= Rancho Muniz =

Mexican land grant in present-day California

Rancho Muniz (also called "Maniz") was a 17761 acre Mexican land grant in present-day Sonoma County, California given in 1845 by Governor Pío Pico to Manuel Torres. The grant extended along the Pacific coast from Salt Point State Park on the north to the Russian River on the south. The grant included Fort Ross.

==History==
The Mexican government, which had been concerned about the Russian presence at Fort Ross, was happy to see them leave in 1841, but less pleased when the Russian-American Company sold it to John Sutter. The position of the Mexican government had been that neither land nor improvements had ever belonged to the Russians and hence they could not legally be transferred to anyone else. Within two years after the purchase of Fort Ross, everything Sutter considered salvageable had been removed to his Rancho New Helvetia. In 1843, William (Wilhelm) Benitz, from Baden, Germany, became manager of Sutter's Fort Ross holdings. In 1844 Sutter leased the land to Benitz and a partner, Ernest Rufus, from Württemberg. Both Benitz and Rufus had been in Sutter's militia. That transaction again brought into question the validity of Sutter's title to the property, and Governor Manuel Micheltorena granted Rancho Bodega in part of the southern half of the former Russian claim to Captain Stephen Smith in 1844, and Governor Pio Pico granted the coastal four square league Rancho Muniz in the northern half of the former Russian claim to Manuel Torres in 1845.
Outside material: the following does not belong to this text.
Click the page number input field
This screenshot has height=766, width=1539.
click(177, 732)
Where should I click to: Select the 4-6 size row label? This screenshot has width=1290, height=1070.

Manuel Torres (1826–1910) was born in Lima, Peru, and came to California in 1843 on a merchant ship with his brother-in-law, Captain Stephen Smith who was married to his sister, Manuela Garcia Torres. Torres married Mariana (Maryanna) Richardson the daughter of William A. Richardson. Manuel Torres leased Rancho Muniz to Benitz and Rufus, who also owned Rancho German on the Muniz’ northern border, and in 1849, he sold the entire rancho to them. Manuel Torres later operated the Estudillo House in San Leandro, and also the Marin Hotel in San Rafael. Torres was elected to the California State Assembly in 1858-9.

With the cession of California to the United States following the Mexican-American War, the 1848 Treaty of Guadalupe Hidalgo provided that the land grants would be honored. As required by the Land Act of 1851, a claim for Rancho Muniz was filed with the Public Land Commission in 1852, and the grant was patented to Manuel Torres in 1860.

Benitz and Rufus now owned approximately two thirds of the Sonoma County coastline, from the Gualala River in the north to the Russian River in the south. Rufus left the partnership in June, 1849. William Benitz took another partner, German immigrant, Charles Theodore Meyer. In 1867, John Rule bought 4000 acre in the southern half of the rancho. In 1874, Benitz sold all of his property and emigrated to Argentina.